Depending on the jurisdiction of the company, employees can be held liable for these actions. However, it’s also important to note that small business owners can violate labor laws easily, too.
For example, if a small business owner refuses to pay an employee for unauthorized overtime, they may be violating local and federal laws, such as the United States Fair Labor Standards Act (FLSA). It’s critical for small business owners to take proactive steps to reduce and prevent time theft when employees steal time.
While some business owners use biometric time clocks to prevent time theft, it’s not legal in every state. And other time and attendance systems like punch clocks and manual time sheets even make it easier to steal time.
The best solution is an online time clock like Homebase, which will take a photo of your employee and alert you if any breaks are missed, or if someone else is clocking in before their coworker arrives. We even have a GPS time clock that prevents your employee from clocking in before they arrive at the job site, further preventing possible time theft.
What are the different types of time theft?
To effectively prevent and reduce time theft, small business owners need to understand why it occurs so they can implement an effective time theft policy or employee time theft punishment guidelines.
It can be intentional or unintentional. For example, a customer service representative who forgets to log out of her phone before leaving for the day sans prior incidents of this nature is an example of unintentional time theft.

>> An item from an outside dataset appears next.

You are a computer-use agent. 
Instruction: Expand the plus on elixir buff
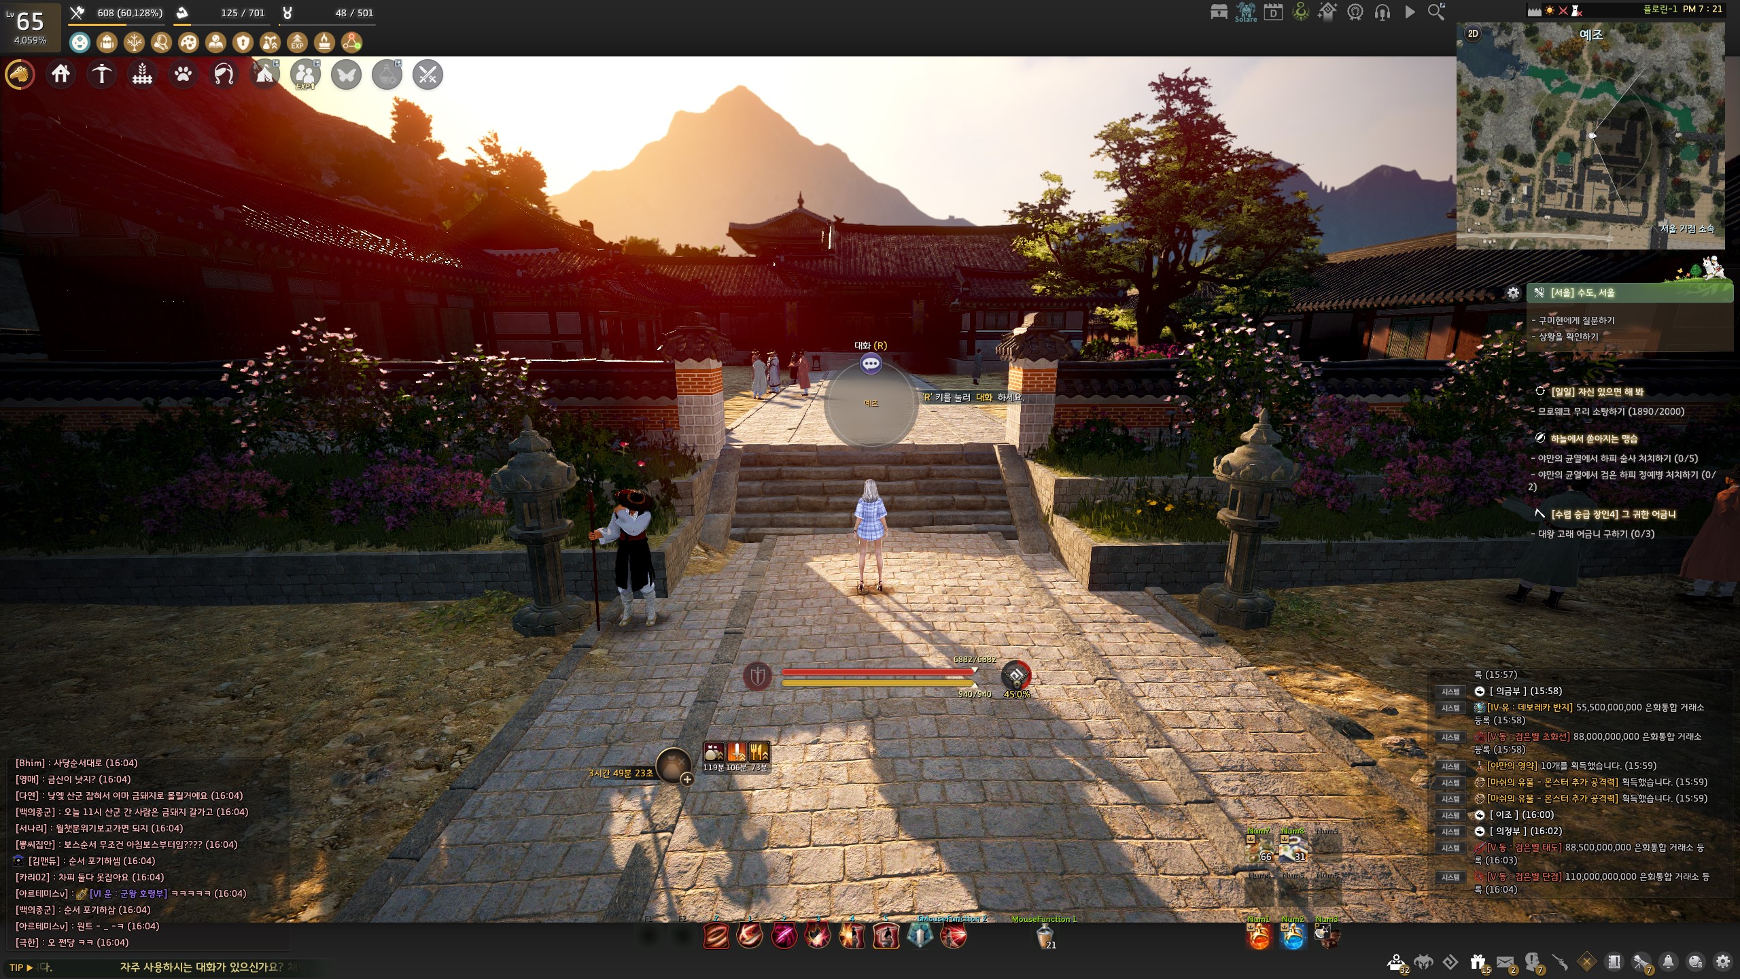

However, an employee who purposely leaves his phone logged in knowing that he is getting paid for the time he is logged in is an example of intentional time theft. Intentional time theft frequently increases labor expenditures for small businesses.
So, it’s important that they understand typical methods of how intentional time theft occurs. Here are some common ways time theft happens.
Falsifying timestamps: When small business owners leave it up to employees to manually enter their time with time cards, they’re likely to experience more inaccurate information. That’s because logging time manually can increase incidents of time clock fraud and error, including rounding up hours instead of entering the exact hours worked.
Buddy punching: Sometimes intentional time theft involves co-workers clocking in or other co-workers, which is known as buddy punching and is a big factor in stealing time. One co-worker may provide the other with his login credentials so that she can log in for him in the event he is running late.
This is referred to as buddy punching, and according to an American Payroll Association study, buddy punching is the reason why as much as 75 percent of businesses lose money. This makes this practice the most common form of intentional time theft.
Personal time during work hours: Whether completing personal tasks online for 15 minutes or perusing their social media profiles, when employees use work hours as time to do personal activities not authorized by the company, they are stealing time.
The Homebase time clock prevents all these types of time theft and even makes it easier to manage time-off requests and more. Sign up today and learn how easy it can be to keep your labor costs in check.
Owner at Barzotto
How to reduce and prevent time theft
Reducing and preventing time theft calls for a plan of action. One of the most important ways small business owners can prevent time theft is to inform their employees of the rules and policies of the company. These rules and policies should be communicated clearly in a written format as well as expressed clearly to employees.
Small business owners and their human resource personnel should ensure everyone understands these policies, provide employees with the opportunity to ask questions about these rules and have them sign an agreement that they are aware of the policies.
Post signs reminding employees of how to correctly log time and provide a copy of the company’s policies as a reference.
By implementing time and attendance software programs, small business owners can help employees more accurately track their time. For example, small business owners can use Homebase for tracking time and automating timesheets and employee scheduling. It provides a timestamp for the time employees start using a system.
Employees can also use a unique PIN to log in. This time clock software can even be used to take a photograph of the person logging the time so that employers can ensure the correct person is signing in. It’s also useful for tracking time for remote or off-site workers.
This helps save time for employees since they won’t have to manually input time. It also helps prevent unintentional time theft for employees that enter the wrong time. With Homebase, you can also choose to not allow employees to clock in before their shift is scheduled to start.
It’s also important for small business owners and their managers to quickly identify patterns of abuse and timesheet fraud. This helps to reduce incidents of intentional time theft. Homebase tracks hours worked for every employee, and tracks when they’re clocking in versus when their shift starts. If an employee clocks in early or late, you will receive a notification, helping you identify the pattern before it becomes a problem.